Co nas zmotywowało do wykonania badań, poza pytaniami od czytelników? Sądzimy, że w równych częściach wiedza oraz obserwacje własnego zdrowia i zauważalne niedyspozycje po spożyciu potraw zawierających w składzie zboża glutenowe i wyroby mleczne. Ponieważ nie zamierzałyśmy wracać do diety glutenowej[8] i krowich produktów mlecznych, które powodowały u nas występowanie uciążliwych objawów, pozostały nam badania genetyczne. U każdej z nas wyniki wykazały obecność genów warunkujących pierwotną nietolerancję laktozy, a u Marty dodatkowo sytuację dość skomplikowaną interpretacyjnie i objawowo, związaną z metabolizmem glutenu. Oczywiście negatywne wyniki badań na obecność genów warunkujących celiakię nie wyjaśniają, czy i jaki związek doświadczane wcześniej objawy mogły mieć z alergią lub nadwrażliwością na gluten.

Biorąc to pod uwagę, nasza diagnostyczna droga nie została wyczerpana. Ale zamiast ją kontynuować i dociekać, wybrałyśmy pozostanie przy kuchni bezglutenowej.

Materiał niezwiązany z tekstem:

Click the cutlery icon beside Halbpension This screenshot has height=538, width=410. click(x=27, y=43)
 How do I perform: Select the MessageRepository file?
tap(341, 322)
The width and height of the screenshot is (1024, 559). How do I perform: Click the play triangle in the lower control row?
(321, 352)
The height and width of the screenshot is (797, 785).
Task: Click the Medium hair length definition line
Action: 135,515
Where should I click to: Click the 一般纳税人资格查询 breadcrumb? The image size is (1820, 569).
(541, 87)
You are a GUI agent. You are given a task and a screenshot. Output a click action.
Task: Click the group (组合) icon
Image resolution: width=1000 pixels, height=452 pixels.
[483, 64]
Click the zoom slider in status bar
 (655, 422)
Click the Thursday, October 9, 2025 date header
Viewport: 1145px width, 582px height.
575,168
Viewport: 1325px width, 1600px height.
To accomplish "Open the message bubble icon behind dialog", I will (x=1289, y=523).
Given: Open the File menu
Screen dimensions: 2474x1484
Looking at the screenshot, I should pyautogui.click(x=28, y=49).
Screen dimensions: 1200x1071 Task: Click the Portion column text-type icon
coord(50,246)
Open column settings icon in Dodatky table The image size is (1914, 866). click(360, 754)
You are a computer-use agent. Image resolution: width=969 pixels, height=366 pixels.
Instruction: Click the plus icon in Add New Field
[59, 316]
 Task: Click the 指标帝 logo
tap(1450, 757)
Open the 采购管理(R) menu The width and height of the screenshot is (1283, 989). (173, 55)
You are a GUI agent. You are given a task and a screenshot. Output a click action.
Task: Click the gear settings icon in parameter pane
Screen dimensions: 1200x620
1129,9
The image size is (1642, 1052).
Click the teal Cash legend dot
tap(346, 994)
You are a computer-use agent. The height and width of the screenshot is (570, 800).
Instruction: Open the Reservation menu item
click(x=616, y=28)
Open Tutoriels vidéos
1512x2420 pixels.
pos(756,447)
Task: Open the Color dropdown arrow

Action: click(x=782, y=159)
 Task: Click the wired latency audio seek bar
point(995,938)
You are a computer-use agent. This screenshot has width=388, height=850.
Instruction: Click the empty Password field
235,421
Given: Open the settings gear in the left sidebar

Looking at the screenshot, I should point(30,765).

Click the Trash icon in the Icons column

Smakuje nam, wiemy, jak jest wartościowa, a z biegiem czasu stałyśmy się specjalistkami od przyrządzania potraw oraz wypieków bezglutenowych. Sprawia nam to ogromną przyjemność i wychodzi na zdrowie, także naszym bliskim.

Każdego, kto nie wyobraża sobie diety bez glutenu, a jednocześnie doświadcza problemów zdrowotnych, których źródła nie sposób określić, zachęcamy do badań diagnostycznych. Jeśli badania na obecność genów celiakii okażą się negatywne, jeżeli i laktoza będzie „bez winy”, pozostają badania na liczne alergeny – silne czynniki zapalne dla organizmu, których działanie nie zawsze daje obraz typowych objawów alergicznych, jak np. wysypka, łzawienie czy katar sienny. U każdego znajdzie się grupa alergenów mniej lub bardziej obciążająca organizm. Oczywiście nie oznacza to, że badania diagnostyczne są antidotum na trudności w określaniu przyczyn schorzeń, jednak są bardzo pomocne i wielu osobom wskazują właściwy kierunek dietetyczny, pozostający w ścisłym związku z dobrym zdrowiem.